Sirius volunteered for babysitting my GSD puppy when she was separated from her mom, and he did a great job! They're still very attached to each other and love playing together.
Here he is with Lulu, my GSD puppy when she was about one month old.


----------



## GSDolch (May 15, 2006)

AgileGSD said:


> If she likes the breed, the dog and is a good owner I'm not sure why she needs "talked out of" it?



I agree.

My issue is *why* is it so important for you to talk her out of a dog she wants based on *your* feelings. I'm sure there are plenty of people who would like to do that to those who have GSDs. Control issues much? Its going to be *her* dog, not *yours*. Seems you only want to present the negatives so you get *your* way, not so she will be able to make an informed choice.

Let her pick her own dog


----------



## Samba (Apr 23, 2001)

I would never try to talk anyone out of a poodle, unless they just shouldn't have a dog at all. After this thread, I am wanting one again myself!!


----------



## AgileGSD (Jan 17, 2006)

Doggydog said:


> An interesting twist, sis is now also looking at a 6 month old solid black GSD! (unrelated to my sentiments, which I hadn't shared yet)
> Maybe I should persuade her to take the poodle after all. So I won't be jealous! Haha.


 To be honest, she'd probably be better with the Poodle, unless she really enjoys GSDs and is willing to put in a lot of training. IMO Poodles are a much "easier" breed in general. Of course, there are exceptions to any rule and she should be careful regardless of the dog/breed she picks.


----------



## Ruthie (Aug 25, 2009)

AgileGSD said:


> I know someone who did SchH with their Standard


How did that work out?

The Paris Poodles makes me want one even more now. I love the way they keep their hair cut too.


----------



## bocron (Mar 15, 2009)

We also had someone in our club who did SchH with a standard white poodle, named Jacques (really). Anyway, the dog was coming along very well and was ready to start trialing and broke 2 front canines (NOT during bitework). I think she ended up getting the B, but never went for the 1. If anyone cares, he broke the canines doing regular AKC obedience, IIRC he was going over a jump with a dumbbell in his mouth and did some flukey thing and mis-stepped and hit the jump with his chin and broke the teeth. Or was carrying the metal dumbbell and fell on his face. 
Regardless, it was such a bummer, he was the coolest dog to watch, and a clown to boot.


----------



## ILGHAUS (Nov 25, 2002)

> YUCK!
> 
> Ugh, I hate poodles, they are so hidious! I dont like their fur, I dont like their freakishly long face, I dont like the way people cut their hair, I dont like their attitudes and I dont like the majority of snooty people that own them.

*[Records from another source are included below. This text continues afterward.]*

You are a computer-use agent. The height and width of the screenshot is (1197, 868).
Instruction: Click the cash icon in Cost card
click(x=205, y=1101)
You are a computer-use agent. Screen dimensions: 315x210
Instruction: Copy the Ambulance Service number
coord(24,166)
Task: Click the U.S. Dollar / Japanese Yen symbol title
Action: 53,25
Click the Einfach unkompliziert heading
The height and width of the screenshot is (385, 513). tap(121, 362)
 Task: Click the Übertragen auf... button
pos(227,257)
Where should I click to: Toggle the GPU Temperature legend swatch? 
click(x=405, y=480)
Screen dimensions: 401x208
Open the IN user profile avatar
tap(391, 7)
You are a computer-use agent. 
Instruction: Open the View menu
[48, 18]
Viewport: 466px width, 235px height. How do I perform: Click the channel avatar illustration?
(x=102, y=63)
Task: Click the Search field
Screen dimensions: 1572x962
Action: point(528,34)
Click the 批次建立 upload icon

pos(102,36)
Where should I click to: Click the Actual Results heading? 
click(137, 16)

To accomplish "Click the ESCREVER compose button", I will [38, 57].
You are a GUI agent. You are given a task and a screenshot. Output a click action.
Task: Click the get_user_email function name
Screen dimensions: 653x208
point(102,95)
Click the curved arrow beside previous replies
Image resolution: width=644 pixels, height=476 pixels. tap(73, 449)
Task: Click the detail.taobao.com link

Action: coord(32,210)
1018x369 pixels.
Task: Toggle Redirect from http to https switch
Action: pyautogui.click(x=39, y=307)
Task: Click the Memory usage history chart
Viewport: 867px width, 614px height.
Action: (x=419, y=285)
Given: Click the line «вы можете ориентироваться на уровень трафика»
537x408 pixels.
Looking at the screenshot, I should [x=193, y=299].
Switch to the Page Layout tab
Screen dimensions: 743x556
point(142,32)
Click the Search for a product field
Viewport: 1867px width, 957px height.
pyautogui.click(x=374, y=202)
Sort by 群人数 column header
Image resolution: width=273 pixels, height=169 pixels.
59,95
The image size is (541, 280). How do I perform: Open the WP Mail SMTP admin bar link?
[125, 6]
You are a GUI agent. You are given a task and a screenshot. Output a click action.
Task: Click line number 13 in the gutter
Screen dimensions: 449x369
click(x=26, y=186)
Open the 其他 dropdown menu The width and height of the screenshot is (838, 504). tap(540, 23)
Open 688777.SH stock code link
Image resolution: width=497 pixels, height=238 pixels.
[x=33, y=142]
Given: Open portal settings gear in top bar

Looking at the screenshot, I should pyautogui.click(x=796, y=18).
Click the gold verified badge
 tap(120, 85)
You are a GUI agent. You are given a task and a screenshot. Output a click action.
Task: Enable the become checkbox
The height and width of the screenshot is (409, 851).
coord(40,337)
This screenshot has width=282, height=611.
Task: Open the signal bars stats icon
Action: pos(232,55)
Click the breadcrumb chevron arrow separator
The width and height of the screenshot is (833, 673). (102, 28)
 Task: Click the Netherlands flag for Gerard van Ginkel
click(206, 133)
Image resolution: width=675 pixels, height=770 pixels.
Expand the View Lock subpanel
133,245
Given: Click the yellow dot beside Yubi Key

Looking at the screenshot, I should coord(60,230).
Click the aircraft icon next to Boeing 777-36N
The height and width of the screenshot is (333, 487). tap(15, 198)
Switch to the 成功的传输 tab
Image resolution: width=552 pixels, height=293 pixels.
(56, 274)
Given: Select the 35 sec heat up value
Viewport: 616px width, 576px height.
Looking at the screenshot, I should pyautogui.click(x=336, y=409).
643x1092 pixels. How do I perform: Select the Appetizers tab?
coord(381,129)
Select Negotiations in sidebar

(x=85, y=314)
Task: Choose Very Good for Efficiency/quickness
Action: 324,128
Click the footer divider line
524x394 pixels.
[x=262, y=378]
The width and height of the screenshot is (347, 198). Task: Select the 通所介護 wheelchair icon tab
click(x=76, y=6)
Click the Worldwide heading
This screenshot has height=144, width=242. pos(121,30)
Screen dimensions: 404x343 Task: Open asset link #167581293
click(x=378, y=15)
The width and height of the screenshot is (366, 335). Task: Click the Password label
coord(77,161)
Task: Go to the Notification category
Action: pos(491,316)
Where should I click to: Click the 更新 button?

Wow! Guess I'm snooty as I own a poodle which I've had since she was 8 weeks old. She is 10 1/2. She goes to the groomer about every 8 weeks and my bill for a bath and trim comes to $40. That 20.00 a month isn't bad as I don't have to pull the vac. out everyday for her like I do her larger brothers and their masses of undercoat. She has never had one of those fancy show coats and for years I did all the bathing and trimming myself. Now she goes to the groomer which is a lot easier for me. She gets a simple basic one length cut much like shown on the one web site where several posters mentioned they like the looks.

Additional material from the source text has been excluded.